→ PROVIDED INFORMATION

○ ○ ○ ○ ○

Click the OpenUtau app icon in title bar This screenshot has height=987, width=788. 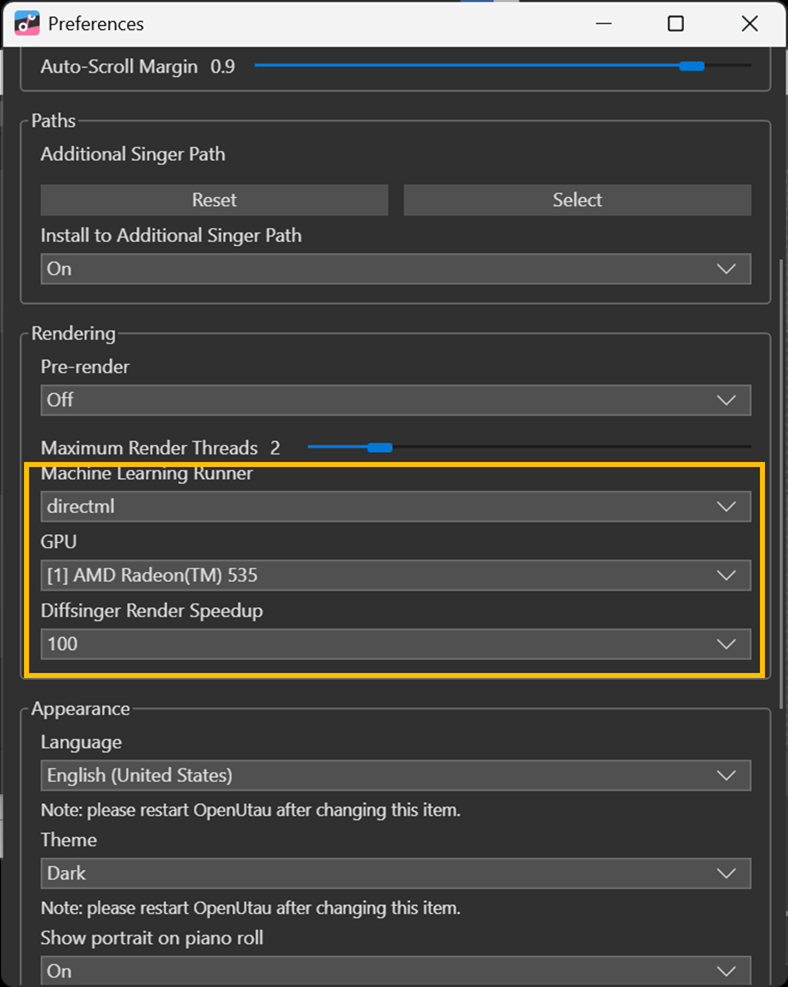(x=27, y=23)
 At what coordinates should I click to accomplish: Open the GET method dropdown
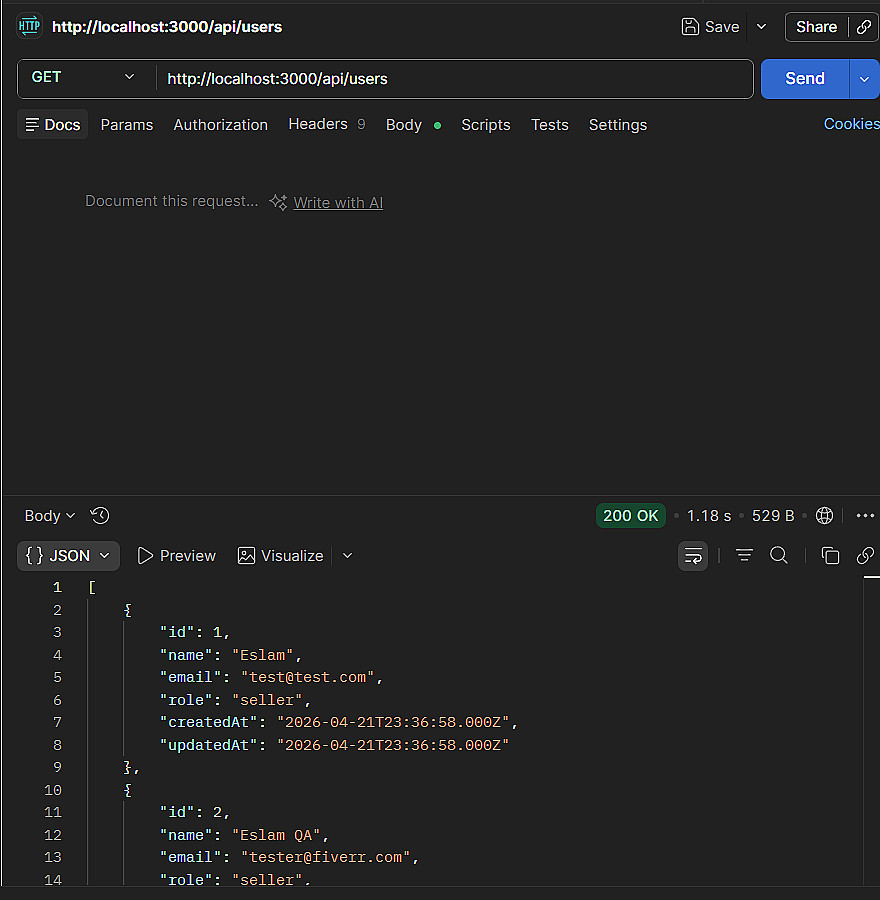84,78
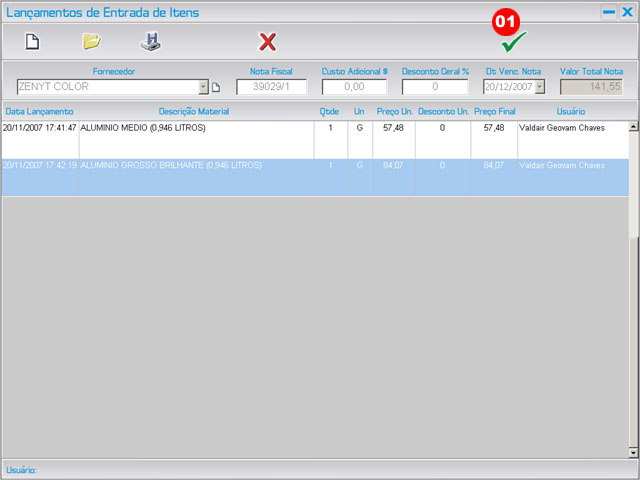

○ ○ ○ ○ ○

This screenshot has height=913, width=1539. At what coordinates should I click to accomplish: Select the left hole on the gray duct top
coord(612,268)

○ ○ ○ ○ ○

→ INSTRUCTIONS TO FOLLOW
Turn the lines starting at the one containing "This screenshot has height=913, width=1539." and ending at the one containing "coord(612,268)" into a Markdown table with the columns Row and Line text, omitting any blank lines.

→ REPLY
| Row | Line text |
|---|---|
| 1 | This screenshot has height=913, width=1539. At what coordinates should I click to accomplish: Select the left hole on the gray duct top |
| 2 | coord(612,268) |